Le paradisme

Le paradisme est un système politique qui ressemble au système communiste, mais qui est exempt de toute forme de prolétariat. Le paradisme est basé sur le fonctionnement des nouvelles technologies telles que la robotique, l’ingénierie génétique et les nanotechnologies. Il suppose que le prolétariat et toute forme de main d’œuvre humaine soient remplacés par les robots, les nanobots et les ordinateurs.

Le jour où toute la production d’outils, de services et de ressources pourra être efficace sans qu’aucun humain n’y soit impliqué, alors elle devra être entièrement nationalisée. La nationalisation de toute la production et des outils de service rend l’argent désuet puisque les robots n’ont pas besoin de salaire et donc que tous les produits élaborés et les services rendus par des robots peuvent être gratuits.

L’échec du communisme est dû à l’existence même du prolétariat qui, étant privée de la motivation du gain financier, a rendu son travail moins efficace. Avec l’automatisation de la production, un tel problème n’existe plus. En effet, les ordinateurs et les robots peuvent être programmés pour être 100% efficaces et atteindre des niveaux de productivité qui sont supérieurs à ceux de l’être humain, n’ayant besoin, ni de repos, ni de sommeil, ni de vacances.

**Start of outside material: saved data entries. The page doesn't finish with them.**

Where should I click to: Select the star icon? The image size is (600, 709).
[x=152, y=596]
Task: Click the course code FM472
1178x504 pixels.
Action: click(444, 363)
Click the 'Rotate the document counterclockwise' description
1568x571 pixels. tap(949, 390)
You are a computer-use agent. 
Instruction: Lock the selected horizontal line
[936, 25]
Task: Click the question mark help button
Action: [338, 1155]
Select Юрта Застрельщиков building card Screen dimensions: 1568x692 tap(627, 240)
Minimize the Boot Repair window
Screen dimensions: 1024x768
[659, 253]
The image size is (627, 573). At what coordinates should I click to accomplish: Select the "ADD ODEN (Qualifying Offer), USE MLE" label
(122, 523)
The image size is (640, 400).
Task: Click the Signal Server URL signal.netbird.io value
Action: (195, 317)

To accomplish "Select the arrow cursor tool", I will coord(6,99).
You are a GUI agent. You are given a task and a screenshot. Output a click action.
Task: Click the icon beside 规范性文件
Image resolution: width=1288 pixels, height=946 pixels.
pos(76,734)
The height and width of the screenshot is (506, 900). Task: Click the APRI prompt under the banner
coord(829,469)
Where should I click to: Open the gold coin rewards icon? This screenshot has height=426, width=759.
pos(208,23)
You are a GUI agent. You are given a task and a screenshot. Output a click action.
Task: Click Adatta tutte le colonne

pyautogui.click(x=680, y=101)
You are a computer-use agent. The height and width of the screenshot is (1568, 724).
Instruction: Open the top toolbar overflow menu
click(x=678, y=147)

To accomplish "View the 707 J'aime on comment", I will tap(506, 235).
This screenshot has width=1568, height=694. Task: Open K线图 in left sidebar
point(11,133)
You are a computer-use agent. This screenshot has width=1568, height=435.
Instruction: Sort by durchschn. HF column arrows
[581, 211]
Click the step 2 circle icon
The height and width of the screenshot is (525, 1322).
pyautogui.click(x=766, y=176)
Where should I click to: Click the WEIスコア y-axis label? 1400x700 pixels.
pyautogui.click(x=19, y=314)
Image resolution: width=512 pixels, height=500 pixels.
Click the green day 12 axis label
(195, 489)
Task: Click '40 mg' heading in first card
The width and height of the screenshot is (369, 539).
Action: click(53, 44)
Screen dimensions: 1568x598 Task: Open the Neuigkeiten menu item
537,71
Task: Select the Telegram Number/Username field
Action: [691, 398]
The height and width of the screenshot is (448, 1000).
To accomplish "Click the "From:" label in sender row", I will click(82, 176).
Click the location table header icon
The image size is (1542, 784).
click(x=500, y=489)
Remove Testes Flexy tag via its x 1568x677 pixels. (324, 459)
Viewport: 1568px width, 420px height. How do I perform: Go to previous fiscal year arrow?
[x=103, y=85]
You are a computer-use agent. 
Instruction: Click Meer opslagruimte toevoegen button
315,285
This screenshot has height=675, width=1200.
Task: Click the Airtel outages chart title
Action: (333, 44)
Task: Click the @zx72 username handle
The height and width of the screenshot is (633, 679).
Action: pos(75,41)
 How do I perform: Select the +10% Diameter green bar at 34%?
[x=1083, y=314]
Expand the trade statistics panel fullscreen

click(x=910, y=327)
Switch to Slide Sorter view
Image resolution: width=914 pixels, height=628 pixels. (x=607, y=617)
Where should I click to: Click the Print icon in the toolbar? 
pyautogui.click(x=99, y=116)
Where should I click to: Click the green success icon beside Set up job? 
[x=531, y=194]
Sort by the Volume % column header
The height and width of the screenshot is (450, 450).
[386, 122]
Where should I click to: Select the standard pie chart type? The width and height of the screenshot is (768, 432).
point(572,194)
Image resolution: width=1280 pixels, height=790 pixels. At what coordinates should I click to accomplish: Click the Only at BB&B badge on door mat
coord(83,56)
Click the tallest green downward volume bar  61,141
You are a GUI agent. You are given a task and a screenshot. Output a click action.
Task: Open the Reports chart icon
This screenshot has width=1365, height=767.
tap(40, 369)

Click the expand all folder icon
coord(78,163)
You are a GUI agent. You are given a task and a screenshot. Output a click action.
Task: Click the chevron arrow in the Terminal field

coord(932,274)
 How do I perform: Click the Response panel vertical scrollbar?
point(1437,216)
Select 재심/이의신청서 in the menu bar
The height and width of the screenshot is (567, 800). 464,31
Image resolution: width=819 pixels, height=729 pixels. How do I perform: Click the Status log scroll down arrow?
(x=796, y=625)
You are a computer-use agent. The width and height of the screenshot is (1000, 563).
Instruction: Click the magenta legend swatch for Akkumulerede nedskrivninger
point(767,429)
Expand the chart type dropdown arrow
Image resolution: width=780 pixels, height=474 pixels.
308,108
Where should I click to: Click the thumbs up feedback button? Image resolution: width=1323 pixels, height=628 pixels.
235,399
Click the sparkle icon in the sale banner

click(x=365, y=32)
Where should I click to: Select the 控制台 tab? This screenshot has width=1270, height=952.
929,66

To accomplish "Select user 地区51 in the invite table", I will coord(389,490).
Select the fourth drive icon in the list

Cette nationalisation doit concerner également tous les terrains et logements, à l’exception des résidences familiales. Au sein d’un système paradiste, le politicien élu ne travaillera que par dévotion à l’humanité, car il n’en retirera aucun avantage financier, ni aucun pouvoir.

Le paradisme doit d’abord être accepté démocratiquement par une population qui réalise quels sont les avantages d’un monde sans argent, là où tout est disponible pour tous les individus, sans qu’ils aient à payer pour l’obtenir. À titre d’exemple, les voitures sont d’ores et déjà construites partout dans le monde par des robots, avec une implication humaine faible ; et ces quelques hommes seront bientôt remplacés complètement pas des robots. Il en va de même avec la nourriture. Les légumes produits au sein d’une exploitation sont récoltés par des robots – cette technologie existe déjà – puis, ils sont livrés par des camions robotisés, directement aux consommateurs qui ont sélectionné ce qu’ils désirent par Internet.

Et c’est exactement le même fonctionnement dans le domaine des services. Nous savons, par exemple, que déjà les robots chirurgiens effectuent des opérations avec encore plus de précision que ne le font les chirurgiens humains. Tout ce que peut faire un être humain peut être fait – et mieux fait – par un robot.

Dans ces conditions, au lieu de ne faire que travailler pour amasser de l’argent, les humains peuvent laisser les robots accomplir tout le travail à leur place et consacrer leur vie à faire ce qui leur fait plaisir : créer, faire de la recherche, des études, pratiquer un art ou encore méditer et consacrer du temps à leur développement personnel. C’est alors que le monde deviendra un paradis terrestre. C’est la raison pour laquelle ce système se nomme paradisme.

Ce système est déjà en place sur la planète des Elohim, et c’est la seule prochaine étape possible pour l’humanité, au sein même du processus menant à la mondialisation. Les nationalisations, dans un système paradiste, conduisent naturellement à un gouvernement mondial, où la mondialisation (nationalisation) de toutes les ressources de la planète n’est qu’une question de justice et d’égalité entre les Hommes.

Je souhaite que de nombreux partis politiques paradistes soient créés sur terre et que les hommes politiques soient nombreux à faire la promotion de cette idée, qui, quoi qu’il en soit, arrive à grand pas. Mais le plus tôt sera le mieux, afin d’éviter à chacun les souffrances causées par les crises économiques qui deviendront de plus en plus terribles et dévastatrices compte tenu de l’échec que connaissent tous les systèmes économiques et financiers qui sont actuellement en place dans le monde.